Let’s take the following classic example showcasing atomicity. Suppose a bank transaction is being made where Jane Doe is transferring $100 from their account to John Doe’s account (John bought too many domains this month and needs bankrolled a little bit). Two actions need to succeed for the entire transaction to succeed:

Deduct $100 from Jane’s account
Deposit $100 into John’s account

If the first part of this transaction succeeds in removing $100 from Jane’s account, but the second part of the transaction fails in depositing $100 into John’s account then we need to make sure we safely rollback the entire transaction – otherwise Jane has lost $100 and nobody has gained $100… except perhaps the bank.

Atomic means for everything to succeed, or for everything to fail together.

C is for Consistency

Ensuring that all data within a database complies with the rules defined by the database is called Consistency. Extrapolating on the example we presented above when we were deducting $100 from Jane’s account, a rule likely would exist stating that any account can’t withdraw more money than it has. Simply put, an account cannot be a negative value.

If Jane only had $50 in her account prior to the transaction being executed, then the rules of consistency should check that $50 subtracted from $100 would put the account balance at negative $50 which violates the constraint of that column. When this rule becomes violated the entire transaction should be aborted and the original state of the data prior to the beginning of the transaction should remain in tact.

Consistency is the compliance of rules set within a database.

I is for Isolation

Of the four letters in ACID, Isolation may have the most depth of involvement to it due to the nature of complexity and implementation details between database systems. At its most basic level Isolation is meant to ensure that no two transactions interfere with one another.

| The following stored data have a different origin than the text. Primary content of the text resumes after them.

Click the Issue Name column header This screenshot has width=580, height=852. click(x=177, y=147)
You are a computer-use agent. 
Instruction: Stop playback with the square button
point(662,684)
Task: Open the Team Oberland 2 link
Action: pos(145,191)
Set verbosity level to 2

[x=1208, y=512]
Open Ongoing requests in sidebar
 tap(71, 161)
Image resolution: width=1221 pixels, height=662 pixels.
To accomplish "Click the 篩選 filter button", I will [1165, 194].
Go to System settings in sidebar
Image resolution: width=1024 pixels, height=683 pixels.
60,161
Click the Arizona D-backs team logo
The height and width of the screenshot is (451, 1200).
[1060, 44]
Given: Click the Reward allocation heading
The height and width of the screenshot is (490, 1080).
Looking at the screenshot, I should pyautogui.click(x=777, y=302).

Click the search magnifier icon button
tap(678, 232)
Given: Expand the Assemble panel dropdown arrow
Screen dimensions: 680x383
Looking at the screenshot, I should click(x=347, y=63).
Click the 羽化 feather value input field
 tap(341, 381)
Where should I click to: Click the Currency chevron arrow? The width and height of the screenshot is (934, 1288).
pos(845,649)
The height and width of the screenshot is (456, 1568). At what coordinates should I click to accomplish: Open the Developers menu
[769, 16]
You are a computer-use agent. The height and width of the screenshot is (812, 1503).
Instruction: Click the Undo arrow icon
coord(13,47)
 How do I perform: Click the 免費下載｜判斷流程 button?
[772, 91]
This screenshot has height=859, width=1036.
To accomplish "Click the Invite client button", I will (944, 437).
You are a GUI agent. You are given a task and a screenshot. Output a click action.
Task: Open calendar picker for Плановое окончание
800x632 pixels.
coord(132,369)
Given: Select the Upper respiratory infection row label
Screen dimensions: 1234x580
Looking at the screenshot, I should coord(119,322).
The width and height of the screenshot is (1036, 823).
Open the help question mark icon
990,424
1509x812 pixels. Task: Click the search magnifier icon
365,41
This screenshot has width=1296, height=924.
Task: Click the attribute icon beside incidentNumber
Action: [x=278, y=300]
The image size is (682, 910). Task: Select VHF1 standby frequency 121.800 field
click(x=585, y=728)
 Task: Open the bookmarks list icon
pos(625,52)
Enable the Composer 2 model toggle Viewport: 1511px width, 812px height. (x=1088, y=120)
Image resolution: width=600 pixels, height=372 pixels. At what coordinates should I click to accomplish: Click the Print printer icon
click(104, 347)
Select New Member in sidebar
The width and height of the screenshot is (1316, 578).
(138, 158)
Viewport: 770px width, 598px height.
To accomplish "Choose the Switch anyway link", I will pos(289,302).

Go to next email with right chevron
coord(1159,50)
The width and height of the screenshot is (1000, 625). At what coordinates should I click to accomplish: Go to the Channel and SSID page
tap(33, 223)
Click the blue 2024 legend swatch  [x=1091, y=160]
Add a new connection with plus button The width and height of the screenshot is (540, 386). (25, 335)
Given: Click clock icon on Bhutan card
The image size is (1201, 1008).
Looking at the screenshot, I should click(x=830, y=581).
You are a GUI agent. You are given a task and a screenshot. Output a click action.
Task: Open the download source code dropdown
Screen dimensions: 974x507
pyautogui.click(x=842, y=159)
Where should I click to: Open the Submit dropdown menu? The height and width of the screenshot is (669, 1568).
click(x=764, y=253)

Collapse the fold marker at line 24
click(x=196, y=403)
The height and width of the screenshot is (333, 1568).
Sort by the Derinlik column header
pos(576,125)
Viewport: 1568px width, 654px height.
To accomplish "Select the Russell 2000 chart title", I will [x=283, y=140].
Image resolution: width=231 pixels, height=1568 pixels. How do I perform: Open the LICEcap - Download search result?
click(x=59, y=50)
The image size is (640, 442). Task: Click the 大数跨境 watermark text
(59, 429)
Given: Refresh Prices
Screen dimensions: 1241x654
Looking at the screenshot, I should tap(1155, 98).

Continuing on with our classic banking scenario, let’s say we have one database transaction in flight of deducting $100 from Jane’s account and depositing it into John’s. However, while that transaction is occurring on the database another query comes in attempting to read the balance of both John & Jane’s account. Isolation ensures that the second query does not see an intermediate state such as $0 in both accounts (while the $100 is in the transferring part of its transaction). Instead, because the first transaction has not been fully committed the second transaction of reading the account balances will see the state of the database as it was before the first transaction started – which was $100 in Jane’s account and $0 in John’s.

Isolation ensures transactions are invisible to other transactions until one of them has completed.

D is for Durability

After a transaction has completed successfully we need to ensure that the manipulated data is committed and stored in memory. Even if a power outage occurs we need to be confident that the data from the successful transaction persists.

Finishing off our example on how Jane graciously helped John out for his domain purchasing addiction, let’s see how durability plays a role. Our transaction of $100 from Jane to John’s account has succeeded. The database now needs to ensure that both accounts reflect the correct amounts. If our system crashes immediately after the transaction was committed and the database is restarted, we can use our transaction log to recreate in our database that we know that transaction had processed successfully and now if we query again for the account balances of our friends they will be properly reflected even after reboot.

Durability is the ability to not lose data of successful transactions during unforeseen events such as power outages.

The Problem

Review lesson is officially over. We’re all up to speed on what ACID is and why it’s so important for database systems to get right. Now is where we talk about the details as to how we have approached it currently in StarbaseDB.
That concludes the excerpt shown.